How the New Workflow of Markup Could Work

Strings and UI elements in version 16.42.61 of the Google app’s ARM64 build show a new option to draw on an image selected from your gallery or taken by the camera. You can draw a circle or underline an area, then you might say to Gemini that you want it to analyze only that part — “interpret just this label,” “find the damage on this corner,” and “contrast these two logos on the shelf.”

Table of Contents

How the New Workflow of Markup Could Work
Why Region Prompts Are Important for Multimodal AI
Editing Hooks and On-Device Clues in Gemini’s Tools
Use Cases That Make Sense in the Real World
How It Compares With Rivals in Visual AI Markup
Caveats and What to Watch as Google Tests Markup

Gemini visual AI markup tools interface with smart annotations, tags, and labels

While we can’t say for sure, early evidence suggests a color picker and multiple highlight modes, which would suggest that more than one region could be marked in a single shot. That would allow for multistep prompts like “describe the chart in green, then pull a sentence from this box in blue.” There are no explicit instructions to read in large type, but region cues serve as visual signposts that help Gemini guess at where to focus.

Why Region Prompts Are Important for Multimodal AI

It’s very common that multimodal models work better on low-ambiguity cases. Rather than using ambiguous language like “that thing on the left,” the hasty scrawl becomes a point of clear reference. Work on referring expressions and grounding from Google and other labs has also consistently demonstrated that spatial guidance helps object recognition, visual question answering, and caption accuracy.

This leverages Gemini’s long-context capabilities, too. With Gemini 1.5, context windows in images and documents can be enormous, on the order of millions of tokens. Markup is a cost-effective method to reduce the field of view, which may improve response times and decrease the computational burden by limiting the regions requiring attention.

Editing Hooks and On-Device Clues in Gemini’s Tools

The interface suggests more than analysis. Internal references to features known by the monikers “Nano” and “Banana” imply hooks into on-device image editing flows — like quickly cutting out an unwanted piece of a screenshot or tidying up a photo background. That fits Google’s larger split between on-device Gemini Nano for privacy-sensitive, light work and cloud models for heavier lifting.

If the markup tool is smart enough to route tasks efficiently, doing local edits where possible and the cloud when it makes sense, users could have both performance and fidelity. It would be a similar play to how Pixel features such as Magic Eraser and Audio Magic Eraser mix seamless gestures with AI-driven adjustments, except baked into the Gemini prompt flow itself.

Google Gemini visual AI markup tools highlighting objects with bounding boxes and labels

Use Cases That Make Sense in the Real World

Practical scenarios are everywhere. Students can focus on a particular axis in a chart and request the trend line summary on one dimension only. A sticker in a storefront window can be circled for translation, without bringing along the reflections from behind. A support rep can circle an error message in a screenshot and ask for a resolution, bypassing UI clutter that isn’t relevant.

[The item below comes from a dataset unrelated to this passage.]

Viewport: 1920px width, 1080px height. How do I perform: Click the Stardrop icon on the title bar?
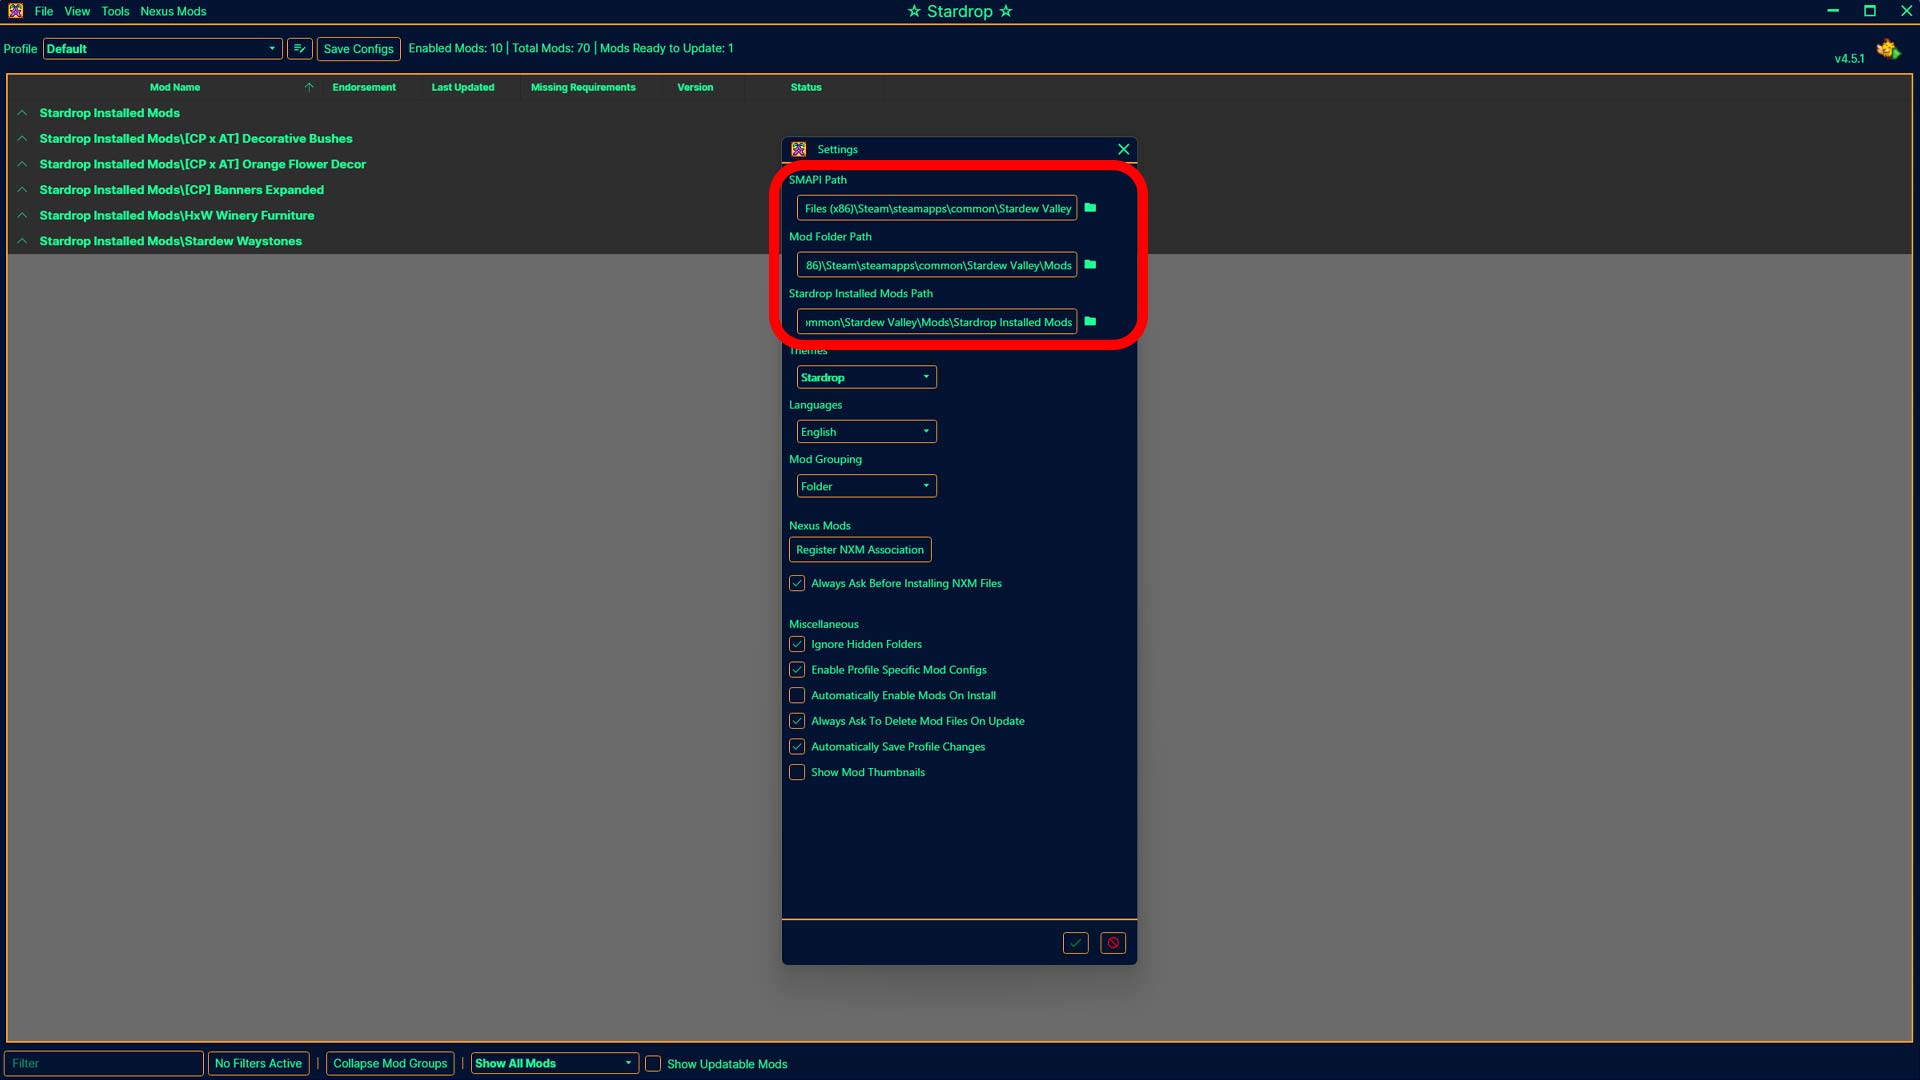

Those capable of making workers most productive are likely to benefit, as will retail and productivity teams. Product catalogers can select a SKU label and extract structured data in a reliable way, and designers can cut out a logo for brand compliance tests. In medical and insurance processes, visual cues might prevent health-related or other sensitive sections from being blacked out, or mark a location for review to work in conjunction with existing privacy assurances.

How It Compares With Rivals in Visual AI Markup

Competitors have already been heading in this direction. Chat assistants from OpenAI and Microsoft now enable users to tap or draw on images to zero in on a query. Adding first-party markup within Gemini’s core flow would maintain parity and benefit from advantages of Google’s ecosystem: existing native Android markup tools, Google Photos’ image editing stack, and close integration with the Google app.

Caveats and What to Watch as Google Tests Markup

Like all pre-release features, the UI probably will change and looks provisional at best. It’s not entirely clear to me, for example, why there are so many colors — are they for ordering steps, labeling categories, or purely aesthetic? And availability might be staged, possibly first coming to devices with enough on-device AI muscle.

Still, the direction is compelling. “At the end of the day, visual markup is what turns Gemini from a capable generalist into a willing and able assistant that knows exactly what you’re talking about when you point. If Google activates this and tightens up region-exposed prompting, it will get quicker responses with less misunderstanding and a friend, therefore, more likely to make your team’s 100 m run up a mountain without passing out than along for the ride.”